Küresel ekonomi bazı sebeplere bağlı olarak zaman zaman yavaşlayabilmektedir. Ekonomilerde yavaşlama gözlenmesi halinde ise merkez bankaları devreye girmekte ve ekonomiyi harekete geçirecek para politikası uygulamaktadır. Global merkez bankaları ekonomiyi desteklemek adına para politikalarını gevşetmekte ve piyasaya daha uygun maliyetli fonlar sunmaktadır. Bankaların kaynaklarını genel olarak bankaların yatırımcılardan topladıkları mevduat, merkez bankasından sağladıkları borçlar ve ihraç ettikleri menkul kıymetler oluşturmaktadır. Bu noktada bankaların merkez bankası haricinde uygun fonlar bulamamaları halinde bankalar, merkez bankalarının düzenlediği repo ihalelerine katılmak suretiyle borçlanabilirler. Merkez bankaları, finansal kurumlar için son kredi mercii (lender of last resort) fonksiyonunu yerine getirir.

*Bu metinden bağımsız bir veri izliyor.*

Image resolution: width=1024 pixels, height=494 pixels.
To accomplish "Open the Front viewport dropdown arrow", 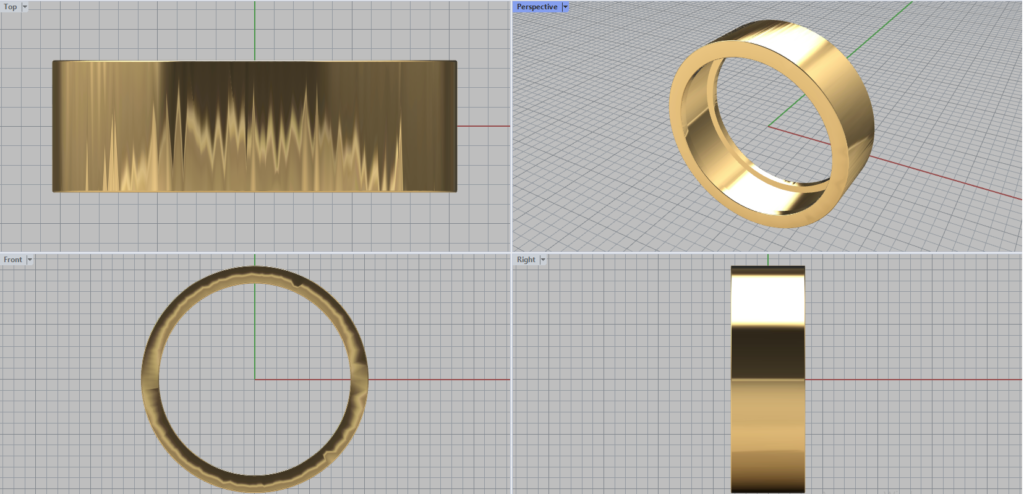I will [30, 260].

Merkez bankaları, para politikalarını yönetirken kısa vadeli faiz oranlarını kullanmaktadırlar. Merkez bankalarının kısa vadeli faiz oranlarında artırıma gitmesi para politikasında sıkılaştırma, faiz oranlarında indirime gitmesi ise para politikalarında gevşeme manasına gelmektedir. Ulusal parası dünyaca kabul gören ülke merkez bankalarının politika hamleleri, diğer ülkelerin para politikalarını da etkilemekte, yanlış verilen para politikası kararları küresel krizlere dahi neden olabilmektedir. Nitekim 2001 krizinin ardından Amerikan Merkez Bankası (Fed), politika faizini hızla artırmış ve para politikası değişimi 2007-2008 yılları arasında patlak veren konut krizini (subprime mortgage) beslemişti. Krizin ardın Fed hızlı bir şekilde faizleri indirmeye başlamış ve uzun bir dönem politika faizini 0 seviyesine yakın bir düzeyde tutmuştur. Bu dönemin sonunda ABD ekonomisi resesyondan çıkmış ve krizin ABD ekonomisi üzerinde yarattığı tahribat büyük bir oranda giderilmiştir. Ayrıca Fed, düşük faiz politikasına ek olarak varlık alım programı açıklamış ve bilanço büyüklüğünü 4,5 trilyon dolar düzeylerini ulaştırmıştır. Ancak Fed'in uyguladığı genişlemeci politikalar enflasyon düzeyini %2 olan hedefe ulaştırmaya yetmemiş, petrol başta olmak üzere emtia fiyatlarında gözlenen düşüşler deflasyon riskine yol açmıştır.
Enflasyonun düşük seviyelerdeki seyrini koruması ve küresel ekonomiye yönelik belirsizlikler ABD'nin faizleri artırma konusunda daha fazla düşünmesine yol açmaktadır. Çünkü küresel ekonominin toparlanmaması halinde atılabilecek yanlış adımların bir başka krize yol açabilecek olma ihtimali, para politikası adımlarının daha ihtiyatlı uygulanmasını gerektirmektedir. Finansal piyasalardaki bulaşıcılık riskinin küreselleşmenin hızlanmasına bağlı olarak artması, krizlerin domino etkisiyle dünyaya yayılmasına neden olmakta ve ekonomi üzerindeki yıkıcılığı artmaktadır. Bu noktada küresel finansal sistemdeki entegrasyonun güçlendirilmesi için adımlar atılmalı ve bütün merkez bankaları daha koordineli bir şekilde hareket etmelidir.